* [WHAT THE EXERCISE ASKS]:
Copy out the rows starting with the line that contains "At what coordinates should I click to accomplish: Select" and continuing through the last row, reproducing each line exactly.

Data on finding visible targets
— Begin —

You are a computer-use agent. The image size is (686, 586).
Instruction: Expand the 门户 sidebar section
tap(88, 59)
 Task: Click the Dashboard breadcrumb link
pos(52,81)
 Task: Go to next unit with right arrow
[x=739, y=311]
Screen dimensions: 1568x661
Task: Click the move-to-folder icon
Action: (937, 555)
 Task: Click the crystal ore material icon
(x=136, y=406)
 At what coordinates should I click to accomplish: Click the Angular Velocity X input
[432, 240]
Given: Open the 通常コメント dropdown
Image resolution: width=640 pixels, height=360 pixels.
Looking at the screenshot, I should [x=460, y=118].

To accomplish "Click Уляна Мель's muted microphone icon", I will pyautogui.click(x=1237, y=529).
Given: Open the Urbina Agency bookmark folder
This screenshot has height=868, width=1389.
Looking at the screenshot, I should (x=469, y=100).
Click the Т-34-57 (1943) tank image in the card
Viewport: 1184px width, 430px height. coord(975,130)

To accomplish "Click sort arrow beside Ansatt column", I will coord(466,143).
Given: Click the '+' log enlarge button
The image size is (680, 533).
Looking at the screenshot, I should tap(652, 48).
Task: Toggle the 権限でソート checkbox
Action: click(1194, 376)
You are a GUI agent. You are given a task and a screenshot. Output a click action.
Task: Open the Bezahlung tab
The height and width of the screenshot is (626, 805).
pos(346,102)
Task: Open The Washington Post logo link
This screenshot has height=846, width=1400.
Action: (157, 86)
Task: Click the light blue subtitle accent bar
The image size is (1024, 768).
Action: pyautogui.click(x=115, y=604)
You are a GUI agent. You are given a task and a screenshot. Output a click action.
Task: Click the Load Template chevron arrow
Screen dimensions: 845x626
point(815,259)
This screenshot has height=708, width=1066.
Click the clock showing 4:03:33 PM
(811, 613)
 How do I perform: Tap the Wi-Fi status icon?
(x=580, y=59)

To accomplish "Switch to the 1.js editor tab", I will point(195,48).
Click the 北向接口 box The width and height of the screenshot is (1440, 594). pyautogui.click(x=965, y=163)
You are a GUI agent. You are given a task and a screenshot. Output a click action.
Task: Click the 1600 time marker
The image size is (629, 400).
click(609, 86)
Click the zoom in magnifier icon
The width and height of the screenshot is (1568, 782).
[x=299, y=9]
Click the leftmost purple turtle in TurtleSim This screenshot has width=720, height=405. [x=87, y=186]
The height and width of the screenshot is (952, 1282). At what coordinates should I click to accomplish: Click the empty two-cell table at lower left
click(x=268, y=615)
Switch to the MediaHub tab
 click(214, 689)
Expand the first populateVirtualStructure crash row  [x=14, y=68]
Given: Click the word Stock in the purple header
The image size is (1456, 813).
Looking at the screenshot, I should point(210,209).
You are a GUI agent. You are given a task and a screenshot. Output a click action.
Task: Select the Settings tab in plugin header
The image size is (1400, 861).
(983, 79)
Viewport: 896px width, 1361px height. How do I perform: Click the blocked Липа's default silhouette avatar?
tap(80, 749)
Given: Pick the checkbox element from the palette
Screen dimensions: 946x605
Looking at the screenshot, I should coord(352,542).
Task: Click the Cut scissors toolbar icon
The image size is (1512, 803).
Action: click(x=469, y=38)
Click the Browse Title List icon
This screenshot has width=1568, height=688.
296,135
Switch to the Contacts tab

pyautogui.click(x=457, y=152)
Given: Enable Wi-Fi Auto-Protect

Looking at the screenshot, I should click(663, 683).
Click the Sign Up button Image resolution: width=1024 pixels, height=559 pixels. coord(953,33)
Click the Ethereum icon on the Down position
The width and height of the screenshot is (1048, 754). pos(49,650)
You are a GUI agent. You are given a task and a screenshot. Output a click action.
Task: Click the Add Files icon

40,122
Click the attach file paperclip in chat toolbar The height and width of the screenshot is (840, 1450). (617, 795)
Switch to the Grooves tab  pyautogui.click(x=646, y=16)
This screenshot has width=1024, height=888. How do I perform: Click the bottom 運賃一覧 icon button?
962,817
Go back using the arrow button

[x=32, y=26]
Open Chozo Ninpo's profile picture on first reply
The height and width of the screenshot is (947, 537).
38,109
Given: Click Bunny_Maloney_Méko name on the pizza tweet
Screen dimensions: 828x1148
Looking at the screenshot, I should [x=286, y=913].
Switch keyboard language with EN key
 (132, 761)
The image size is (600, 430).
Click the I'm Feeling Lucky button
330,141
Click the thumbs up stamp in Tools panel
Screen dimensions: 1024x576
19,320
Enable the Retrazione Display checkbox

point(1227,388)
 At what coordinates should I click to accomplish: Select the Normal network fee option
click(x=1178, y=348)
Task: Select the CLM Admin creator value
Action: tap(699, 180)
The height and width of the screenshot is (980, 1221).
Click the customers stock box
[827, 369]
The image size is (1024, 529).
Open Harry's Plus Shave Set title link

— End —

* [EXERCISE RESPONSE]:
 At what coordinates should I click to accomplish: Select the Normal network fee option
click(x=1178, y=348)
Task: Select the CLM Admin creator value
Action: tap(699, 180)
The height and width of the screenshot is (980, 1221).
Click the customers stock box
[827, 369]
The image size is (1024, 529).
Open Harry's Plus Shave Set title link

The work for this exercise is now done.